I percorsi terapeutici sono funzionali a correggere eventuali schemi di pensiero distorti, al recupero dalle dipendenze, e a dare sostegno nel processo di cambiamento. La cura degli animali insegna il rispetto e l’apprezzamento per altre forme di vita. I programmi per lo sviluppo di abilità di base nella vita e nelle relazioni preparano i detenuti alla vita di comunità: la reclusione sottrae alle persone il controllo sugli aspetti quotidiani della propria vita; dopo il rilascio, il sistema chiuso che scandiva il loro quotidiano crolla, forzandole a riorganizzare massivamente le proprie vite. Un accompagnamento, rende il cambiamento meno traumatico. Infine, alcuni programmi carcerari offrono opportunità di lavoro o volontariato ai detenuti. In questo contesto i detenuti diventano cittadini attivi: apportano contributi positivi alla comunità nel suo insieme.
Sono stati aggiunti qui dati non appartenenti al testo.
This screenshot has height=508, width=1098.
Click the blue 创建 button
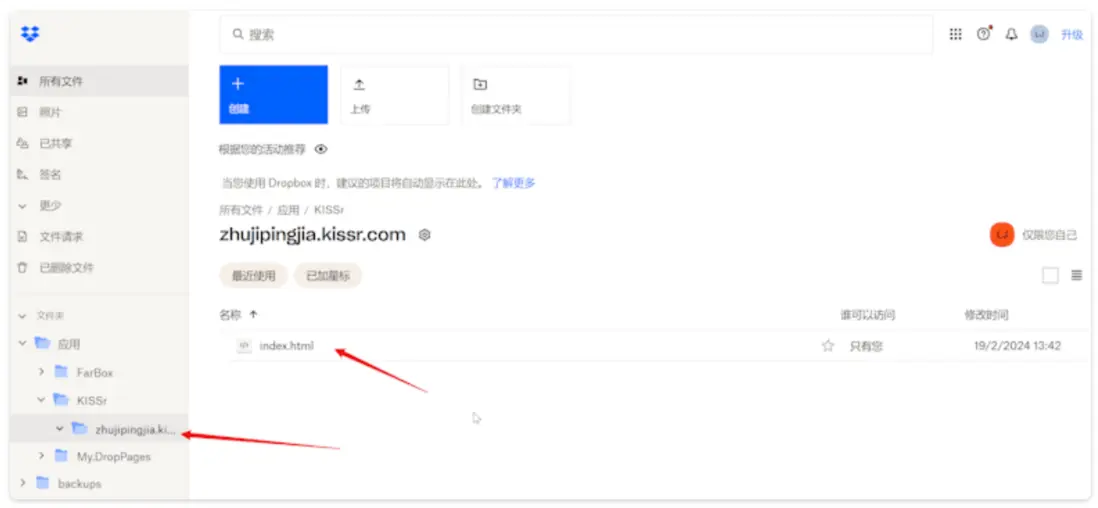pos(274,95)
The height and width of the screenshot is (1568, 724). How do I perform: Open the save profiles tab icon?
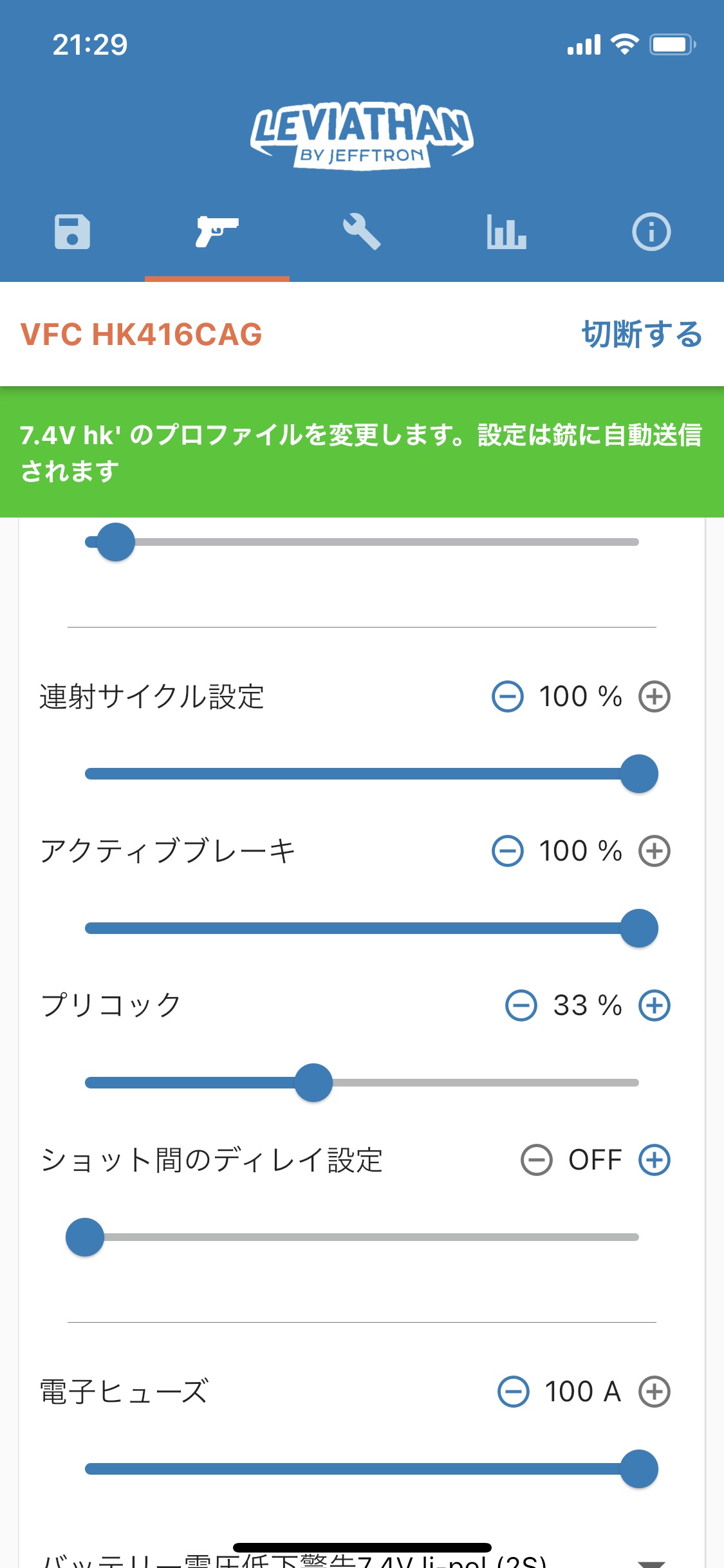click(72, 232)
Si ritiene che trovare un’occupazione sia uno dei fattori chiave che riducono la probabilità di recidive. Il lavoro è fondamentale per assicurarsi un alloggio, ottenere stabilità finanziaria, sostenere i familiari, acquisire fiducia in sé stessi, fare amicizia e, in ultimo, desistere dal crimine. A questo proposito, l’impatto della formazione professionale e dei programmi di lavoro nelle carceri è enorme: le capacità acquisite nel periodo di detenzione  diventano determinanti per le prospettive occupazionali dei detenuti. 

E se la ricerca sulle variabili che influenzano il successo del reinserimento ha rivelato l’interdipendenza tra lavoro, alloggio e supporto della rete sociale, in assenza di supporto materiale, psicologico e sociale nelle fasi immediatamente successive alla scarcerazione, molti autori di reato rischiano di essere coinvolti in un circolo vizioso di rilascio e ri-arresto.
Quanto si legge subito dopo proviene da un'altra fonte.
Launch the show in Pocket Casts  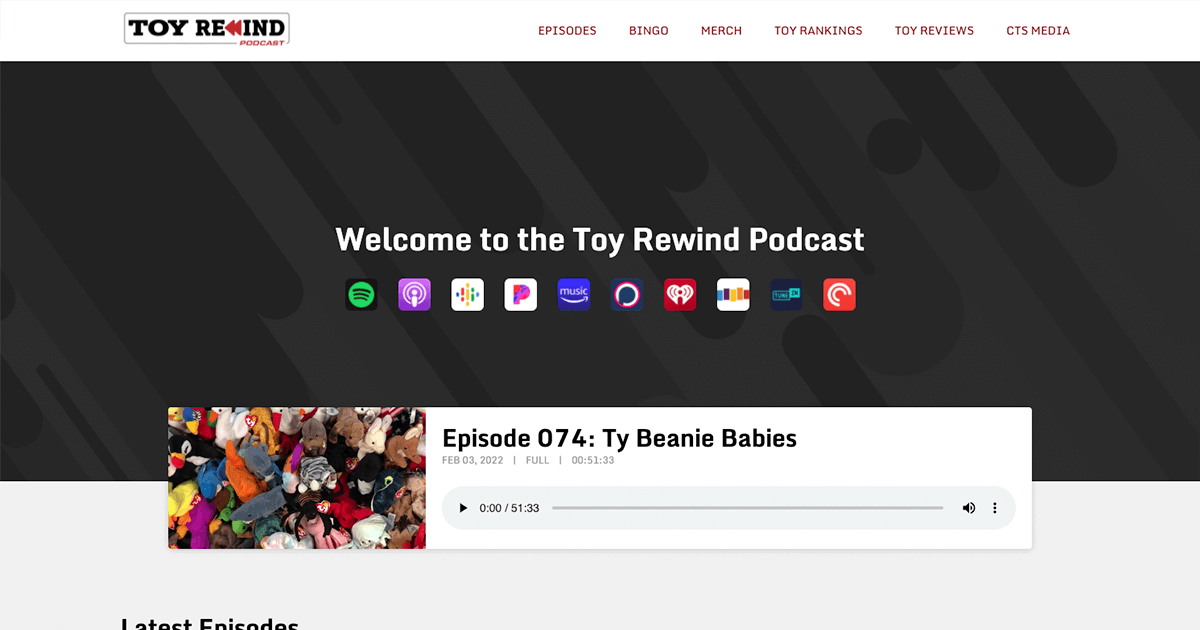coord(839,294)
Per tutte queste ragioni, anche se non esiste la ricetta perfetta della prevenzione della recidiva, sembra che le strategie di reinserimento sociale di maggior successo siano quelle che:

  • coinvolgono la comunità nell’intervento
  • differenziano tra le specifiche problematiche di reinserimento sociale 
  • iniziano quando l’autore del reato è in custodia e continuano fino al suo completo reinserimento nella comunità
  • trovano un equilibrio tra sorveglianza e assistenza 
  • sono sensibili al genere e all’età.